Es passte natürlich. Am einen Ende der Straße erklärte Baubürgermeister Martin zur Nedden den wissbegierigen Journalisten, warum die Stadt jetzt auffällige Piktogramme neben die Blindenleitstreifen in der Grimmaischen Straße malen lässt - und 100 Meter weiter stand ein Blumentransporter drauf und ein DHL-Auto parkte mal kurz. Es geht wohl nicht wirklich um die Leitstreifen im Pflaster. Es geht wohl mehr um die tägliche Gedankenlosigkeit der Eiligen.

Dass die Eiligen es sind, die anderen Hürden und Steine und Autos in den Weg stellen – so deutlich sieht man es selten. Doch der Blinden- und Sehbehinderten-Verband Sachsen e. V. kämpfte – unterstützt von der Leipziger Senioren Union, lange vergeblich, um das Dilemma überhaupt in die Köpfe der Verantwortlichen zu bringen. Man war ja so stolz auf die ins Pflaster eingelassenen Streifen. Und wenn nichts drauf steht, finden sich Sehbehinderte mit diesen Streifen so leicht durch die Leipziger Innenstadt, dass es auch für sie eine Freude ist.
Doch nicht nur die regelmäßigen Märkte und Feste sorgten dafür, dass die Streifen unter Buden und Aufstellern verschwanden. Wäre es nur das – es wäre regelbar. Das Marktamt müsste nur ordnend eingreifen. Doch die Rücksichtslosigkeit ist eine tägliche. Lieferfahrzeuge werden auf dem Streifen genauso gedankenlos abgestellt wie Fahrräder. Nun sollen Piktogramme auf dem Pflaster die Eiligen stoppen.
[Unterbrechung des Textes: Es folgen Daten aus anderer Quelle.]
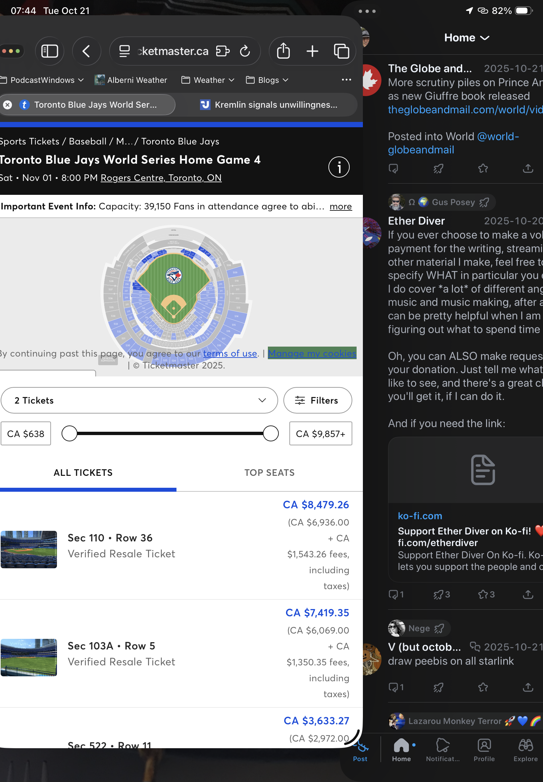Image resolution: width=543 pixels, height=782 pixels.
Task: Expand the 2 Tickets dropdown
Action: pyautogui.click(x=139, y=400)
Am Montag, 21. Mai, waren die Arbeiter am Werk und haben in der Grimmaischen Straße und Teilen der Petersstraße die ersten Piktogramme ins Pflaster gebracht, die einen Menschen mit langem Blinden-Taststock zeigen, die den Sehenden auf den Blindenleitstreifen hinweisen.Die speziell für diesen Zweck angefertigten rund 30 mal 30 Zentimeter großen Betonplatten werden in zwei Tranchen geliefert, teilt die Stadtverwaltung mit. In der Grimmaischen Straße werden sie bis zum 25. Mai und in der Petersstraße nach dem Stadtfest bis zum 8. Juni verlegt. Die Kosten betragen rund 14.000 Euro. 14.000 Euro zur Behebung der täglichen menschlichen Rücksichtslosigkeit. Ein stolzer Preis.
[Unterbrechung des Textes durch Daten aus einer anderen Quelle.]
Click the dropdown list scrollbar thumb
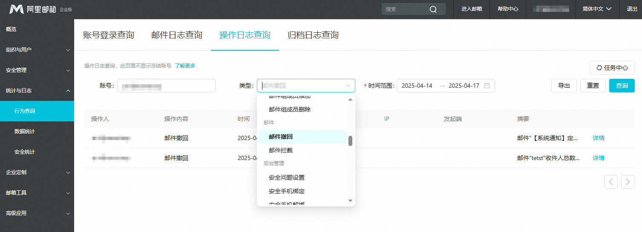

Indem der Blindenleitstreifen durch die zusätzliche Markierung mit Piktogrammen für die Sehenden wahrnehmbarer wird, soll verhindert werden, dass er durch parkende Anlieferfahrzeuge, Fahrräder und ähnliche Hindernisse verstellt wird. Leider ist dies immer wieder der Fall, stöhnt es aus dem Baudezernat, obwohl seit dem vergangenen Jahr Schilder in der Grimmaischen Straße und der Petersstraße auf das Blindenleitsystem hinweisen.

Schilder haben nicht geholfen. Helfen da Piktogramme?

Die in heller Farbe gehaltenen Piktogramme kontrastieren deutlich von den schwarzen Betonplatten, auf die sie aufgebracht sind. Diese wiederum heben sich gut vom hellen Granitbelag der Gehbahn ab. Die Platten werden an 14 prominenten Stellen verlegt, die gemeinsam mit der Behindertenbeauftragten der Stadt und dem Blinden- und Sehbehinderten-Verband ausgesucht worden sind.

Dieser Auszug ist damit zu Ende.